I’ve said it myself. Think of it as a pragmatic acknowledgement of reality at an extreme moment, but also as a statement of denial and despair. The point is: Why look? The news is going to be worse than you think, and it’s way too late anyway. This is what crosses your mind when the ground under you starts to crumble. Don’t look, not yet, not when the life you know, the one you took for granted, is vanishing, and there isn’t a damn thing you can do about it.
Today, in my world at least, this is the most commonplace of comments. It’s just not a line I’ve seen much when the press and TV bring on the parade of financial experts–most of whom are there largely because they didn’t have the faintest idea that anything like this might happen. Whether they’re reporting on, or opining about, the latest market nosedives, panic selling, chaotic bailouts, arcane derivatives, AIG facials, or bank and stock-exchange closures, it still always sounds like someone else’s story. I guess that’s the nature of the media.

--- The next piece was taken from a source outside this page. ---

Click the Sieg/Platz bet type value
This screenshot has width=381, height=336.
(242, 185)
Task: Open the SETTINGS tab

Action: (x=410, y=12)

It’s professional for reporters and pundits to write or talk about the pain of others, not their own. Normally, you just assume that’s the case. So, for instance, when Frank Bruni, in a front page New York Times piece on the second presidential debate, writes, “Now the situation looks gloomier still, with markets in other continents tumbling–with a world of hurt at hand,” it really doesn’t cross your mind that he might be including Frank Bruni in that description.